● **About this task**
What should be copied is the stretch of entries below from the line with "This screenshot has" up to and including the line with "Given: Click the", exactly and without images.

Entries provided START

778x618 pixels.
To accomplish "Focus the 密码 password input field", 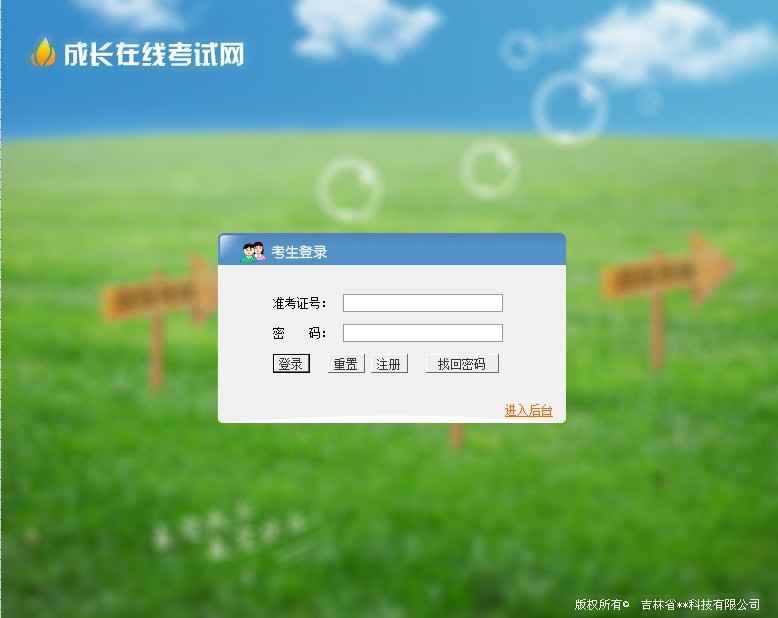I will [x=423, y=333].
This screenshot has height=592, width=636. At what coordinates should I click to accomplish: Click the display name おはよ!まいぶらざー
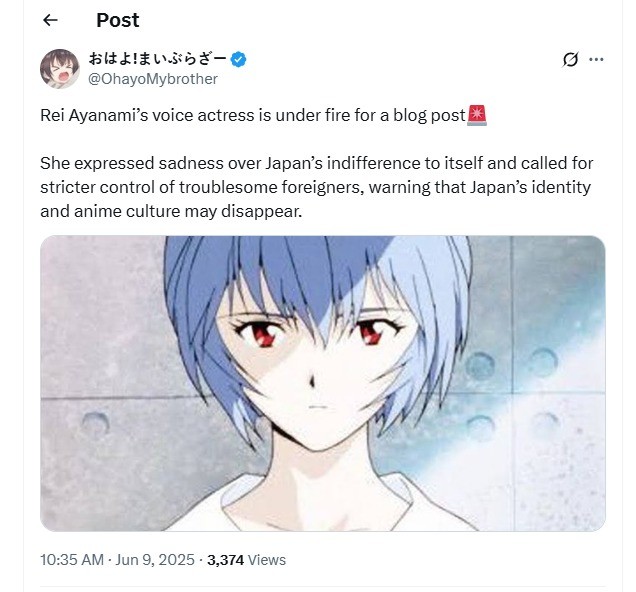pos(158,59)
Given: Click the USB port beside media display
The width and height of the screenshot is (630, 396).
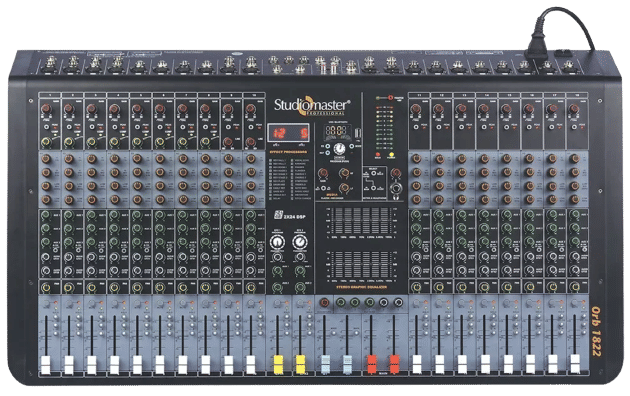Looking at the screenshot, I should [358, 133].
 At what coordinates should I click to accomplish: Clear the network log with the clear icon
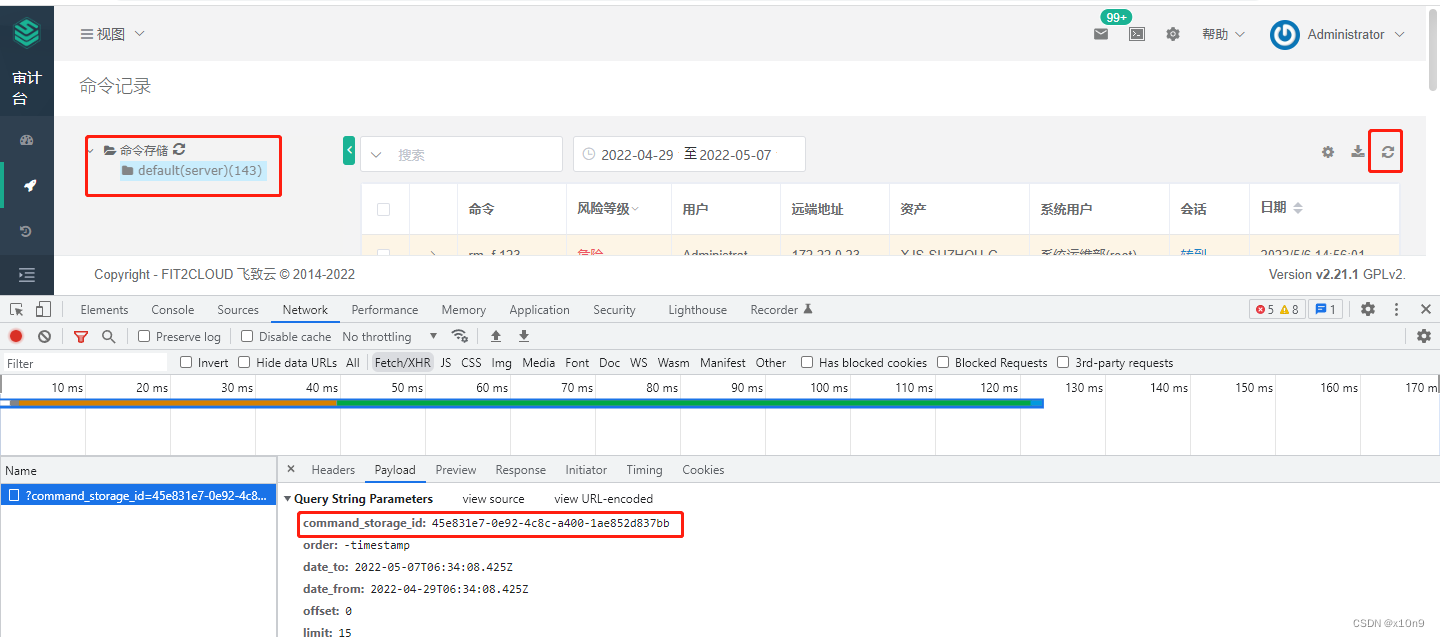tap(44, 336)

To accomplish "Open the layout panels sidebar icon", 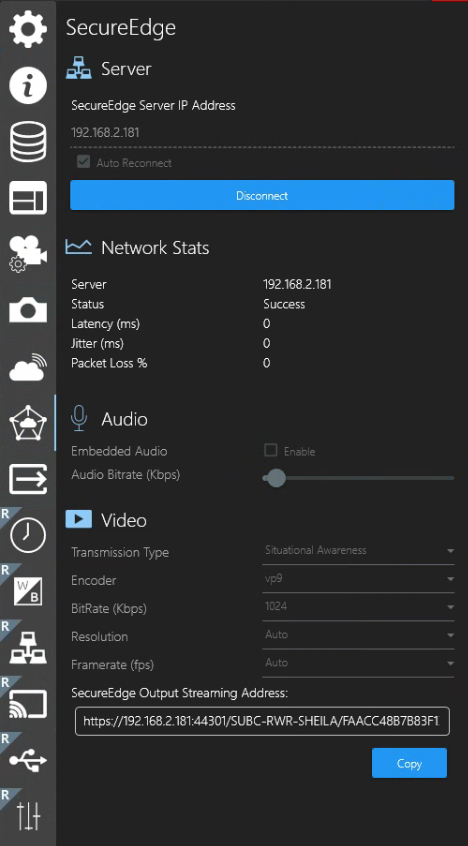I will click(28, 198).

Entries provided END

● **Written response**
This screenshot has height=592, width=636. At what coordinates should I click to accomplish: Click the display name おはよ!まいぶらざー
pos(158,59)
Given: Click the USB port beside media display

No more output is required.